There has been, to date, one randomized controlled trial comparing the use of epinephrine with placebo in the management of OHCA (Jacobs 2011). While this study demonstrated improvements in survival to hospital discharge with the use of epinephrine, this result did not achieve statistical significance (OR 2.2, 95% CI 0.7-6.3). The study was afflicted, unfortunately, by a small sample size and was underpowered to detect a potentially clinically significant improvement in outcomes. While the investigators initially planned to perform a large study involving five ambulance services throughout Australia and New Zealand, all but one service withdrew from the study due to ethical concerns.
There has been an additional randomized controlled study evaluating the effectiveness of intravenous drug administration during cardiac arrest (Olasveengen 2009), of which epinephrine is arguably the most important component. This study also demonstrated higher rates of ROSC among patients with IV access initiated by EMS (OR 1.99, 95% CI 1.48-2.67). However, there was no statistically significant improvement in survival to discharge (OR 1.16, 95% CI 0.74-1.82) or survival with a CPC score of 1 or 2 (OR 1.24, 95% CI 0.77-1.98). There was a large degree of crossover in this study, and the authors chose to perform an “as treated” analysis of the data based on epinephrine administration (Olasveengen 2012). This analysis demonstrated a significant decrease in both survival to discharge (OR 0.5, 95% CI 0.3-0.8) and survival with a CPC score of 1 or 2 (OR 0.4, 955 CI 0.2-0.7) when epinephrine was administered. These results must be viewed cautiously, as the reasons for crossover between the groups likely disrupted the prognostic balance afforded by randomization, leading to a poorer baseline prognosis among patients receiving epinephrine. Note that among 418 patients randomized to receive an IV, 42 did not have IV access initiated because they had ROSC; only 12 patients in this group did not have IV access initiated due to futility. Among 433 patients randomized to have no IV access initiated, 27 received IV access only after having ROSC and then rearresting.
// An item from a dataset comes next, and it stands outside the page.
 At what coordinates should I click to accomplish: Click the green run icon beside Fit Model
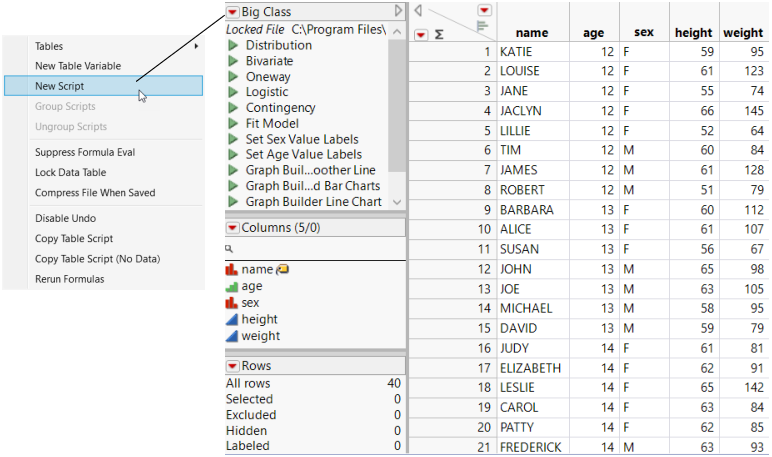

The existing data is clearly limited, and the authors of a systematic review on the subject understandably conclude that “although the results…exhibit the paucity of high quality published research supporting the use of epinephrine in OHCA, there is insufficient evidence to support changing current guidelines” (p. 90). Fortunately, a trial has recently begun in the United Kingdom (PARAMEDIC 2: the Adrenaline Trial) which plans to enroll 8000 patients randomized to either epinephrine or placebo. This trial will hopefully further elucidate the efficacy or harm associated with epinephrine and provide statistically significant outcomes data to solidify or change our current practice.